Island in British Columbia, Canada

Sonora Island is one of the outer islands (without ferry service) of the Discovery Islands of British Columbia, Canada. It is at the eastern end of the Johnstone Strait and the northern end of the Discovery Passage within Electoral Area C of the Strathcona Regional District.

The island took its name from the 36 ft Spanish schooner that explored the Pacific Northwest in 1775.
 The expedition consisted of two ships: the Santiago, commanded by Bruno de Heceta and the schooner Sonora (la Señora), commanded by his second in command, Lieutenant Juan Francisco de la Bodega y Quadra. After some loss of life, Hezeta decided to return to Mexico, but Bodega y Quadra refused to follow him without having completed the essential mission, which was to locate the Russians. He continued northward on the Sonora and got as far as what is now close to Sitka, Alaska, reaching 59° north latitude on 15 August 1775. Failing to find any Russians, he returned southward. When returning he made sure that he landed once to claim the coast for Spain. This expedition made it clear to the Spanish that the Russians did not have a large presence in the Pacific Northwest. The vessel, its full name (generally known as the Señora) with a crew of 16 was intended to perform coastal reconnaissance and mapping, and could make landfall in places the larger Santiago was unable to approach on its previous voyage; in this way, the expedition could officially lay claim to the lands north of Mexico it visited.

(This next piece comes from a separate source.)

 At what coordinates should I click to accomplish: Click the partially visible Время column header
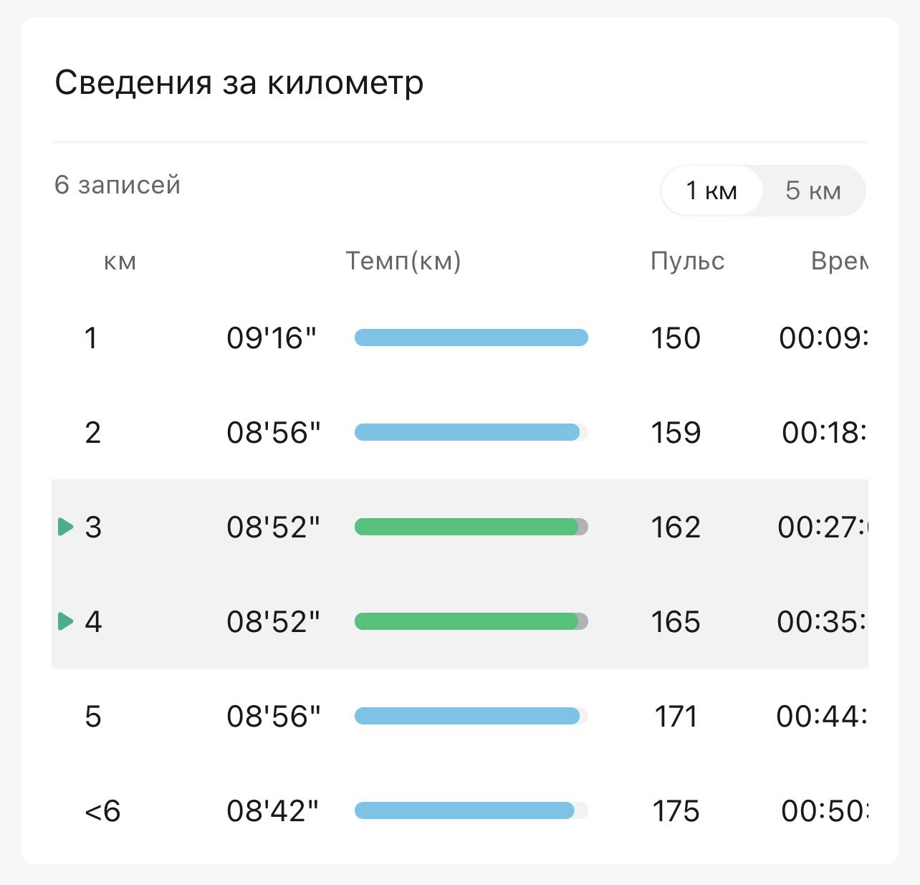click(839, 261)
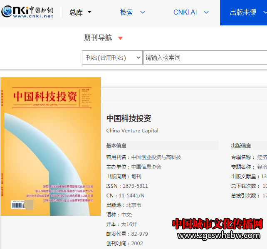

The island includes Thurston Bay Marine Provincial Park on the west side of the island (accessible only by sea) and a resort on the east side of the island.

The island is the location of the Sonora Resort, and Cathers Cove: the only rentals on the island.

A narrow passage between Sonora and the Maurelle Islands, Hole in the Wall, is the site of extremely powerful tidal currents and whirlpools.

Discovery Mountain, on the western part of Sonora Island, has a Canadian Coast Guard radiocommunication station.